Removing document is done by the quite similar way to indexing. Save the following code as delete.rb.

#!/usr/bin/env ruby

require 'aws_cloud_search'
require './direct_to_local_gcs' # direct requests to localhost:7575

# Initiate a CloudSearch object corresponds to the example domain.
domain_name = 'example-00000000000000000000000000'
cloud_search = AWSCloudSearch::CloudSearch.new(domain_name)
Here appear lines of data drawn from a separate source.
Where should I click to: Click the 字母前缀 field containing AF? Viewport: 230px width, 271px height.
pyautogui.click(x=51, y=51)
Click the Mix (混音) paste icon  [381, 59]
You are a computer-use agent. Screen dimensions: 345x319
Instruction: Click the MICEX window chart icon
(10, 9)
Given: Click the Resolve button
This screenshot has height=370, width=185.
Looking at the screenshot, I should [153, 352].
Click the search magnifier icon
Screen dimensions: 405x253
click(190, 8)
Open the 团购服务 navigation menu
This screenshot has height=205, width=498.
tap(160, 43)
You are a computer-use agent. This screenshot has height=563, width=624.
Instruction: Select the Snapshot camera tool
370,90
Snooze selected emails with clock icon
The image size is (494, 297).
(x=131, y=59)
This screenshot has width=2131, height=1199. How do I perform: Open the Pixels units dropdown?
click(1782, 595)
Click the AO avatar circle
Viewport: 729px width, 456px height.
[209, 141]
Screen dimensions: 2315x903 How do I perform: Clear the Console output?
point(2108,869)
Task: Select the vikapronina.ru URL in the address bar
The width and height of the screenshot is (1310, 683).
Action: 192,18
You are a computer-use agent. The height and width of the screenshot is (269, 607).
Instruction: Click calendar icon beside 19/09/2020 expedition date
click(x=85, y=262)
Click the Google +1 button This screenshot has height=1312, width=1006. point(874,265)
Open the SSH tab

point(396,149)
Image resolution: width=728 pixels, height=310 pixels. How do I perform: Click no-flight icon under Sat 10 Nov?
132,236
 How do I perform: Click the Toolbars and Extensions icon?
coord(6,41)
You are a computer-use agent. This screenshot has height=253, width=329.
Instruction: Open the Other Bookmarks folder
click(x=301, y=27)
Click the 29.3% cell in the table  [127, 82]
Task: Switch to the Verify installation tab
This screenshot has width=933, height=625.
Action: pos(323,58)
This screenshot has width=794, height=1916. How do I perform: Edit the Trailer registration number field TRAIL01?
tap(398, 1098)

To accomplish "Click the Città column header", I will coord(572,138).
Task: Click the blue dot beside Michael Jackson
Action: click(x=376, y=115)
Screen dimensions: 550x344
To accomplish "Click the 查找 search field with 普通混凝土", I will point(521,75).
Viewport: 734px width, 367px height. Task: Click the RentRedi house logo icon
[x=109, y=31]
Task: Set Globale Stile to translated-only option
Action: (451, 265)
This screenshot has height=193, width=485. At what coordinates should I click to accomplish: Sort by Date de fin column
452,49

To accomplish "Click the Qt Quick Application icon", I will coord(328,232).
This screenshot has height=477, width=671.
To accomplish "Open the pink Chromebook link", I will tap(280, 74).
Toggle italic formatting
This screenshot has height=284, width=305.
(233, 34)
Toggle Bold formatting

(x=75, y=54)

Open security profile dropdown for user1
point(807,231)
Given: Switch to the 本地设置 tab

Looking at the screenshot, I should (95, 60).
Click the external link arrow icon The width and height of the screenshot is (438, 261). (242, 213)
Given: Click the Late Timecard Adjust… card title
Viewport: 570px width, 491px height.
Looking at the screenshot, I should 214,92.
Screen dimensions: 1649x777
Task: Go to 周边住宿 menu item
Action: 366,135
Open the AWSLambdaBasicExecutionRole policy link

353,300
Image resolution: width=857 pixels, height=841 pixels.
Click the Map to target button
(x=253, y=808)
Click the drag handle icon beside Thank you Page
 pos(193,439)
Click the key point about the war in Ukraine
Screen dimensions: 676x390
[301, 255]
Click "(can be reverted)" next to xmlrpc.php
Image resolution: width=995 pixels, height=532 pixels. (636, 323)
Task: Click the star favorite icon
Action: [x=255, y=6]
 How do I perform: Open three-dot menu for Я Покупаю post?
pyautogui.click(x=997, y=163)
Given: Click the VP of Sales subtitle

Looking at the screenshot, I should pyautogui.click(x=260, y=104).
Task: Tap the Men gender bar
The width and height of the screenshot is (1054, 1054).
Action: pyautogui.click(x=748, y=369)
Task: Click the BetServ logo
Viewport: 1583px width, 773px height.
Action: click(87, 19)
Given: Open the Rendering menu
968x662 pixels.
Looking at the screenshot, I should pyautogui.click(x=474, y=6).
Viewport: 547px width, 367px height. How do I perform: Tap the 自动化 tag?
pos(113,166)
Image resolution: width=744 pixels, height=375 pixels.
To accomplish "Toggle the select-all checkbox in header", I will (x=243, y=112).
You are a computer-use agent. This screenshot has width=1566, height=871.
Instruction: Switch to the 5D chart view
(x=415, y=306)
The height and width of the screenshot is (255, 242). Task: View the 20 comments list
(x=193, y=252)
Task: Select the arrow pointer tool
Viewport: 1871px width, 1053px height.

# Take the document id to be deleted from the command line argument.
id = ARGV.shift

# Create a document to be deleted.
document = AWSCloudSearch::Document.new
document.id = id

# Create a batch to remove the document.
batch = AWSCloudSearch::DocumentBatch.new
batch.delete_document document

# Issue the request.
response = cloud_search.documents_batch(batch)

# Show the response
p response

In order to delete the document with id = id11 (the document added in the previous section), run ruby index.rb id11.

$ ruby delete.rb id11
{"status"=>"success", "adds"=>0, "deletes"=>1}

The removed entry, Snowy Corporation is no longer appeared in the search results.

$ ruby search.rb tokyo
3 documents are found for the query 'tokyo':
{"id"=>"id1", "data"=>{"_id"=>[1], "_key"=>["id1"], "address"=>["Shibuya, Tokyo, Japan"], "email_address"=>["info@razil.jp"], "name"=>["Brazil"]}}
{"id"=>"id3", "data"=>{"_id"=>[3], "_key"=>["id3"], "address"=>["Hongo, Tokyo, Japan"], "email_address"=>["info@clear-code.com"], "name"=>["ClearCode Inc."]}}
{"id"=>"id9", "data"=>{"_id"=>[9], "_key"=>["id9"], "address"=>["Tokyo, Japan"], "email_address"=>[""], "name"=>["Umbrella Corporation"]}}

Conclusions

We have introduced aws_cloud_search gem, which wraps Amazon CloudSearch. With a small modification (monkey patching) of aws_cloud_search gem, we can use it with Groonga CloudSearch. We have described about the patch and how to create scripts to search, index and remove the documents with aws_cloud_search and Groonga CloudSearch.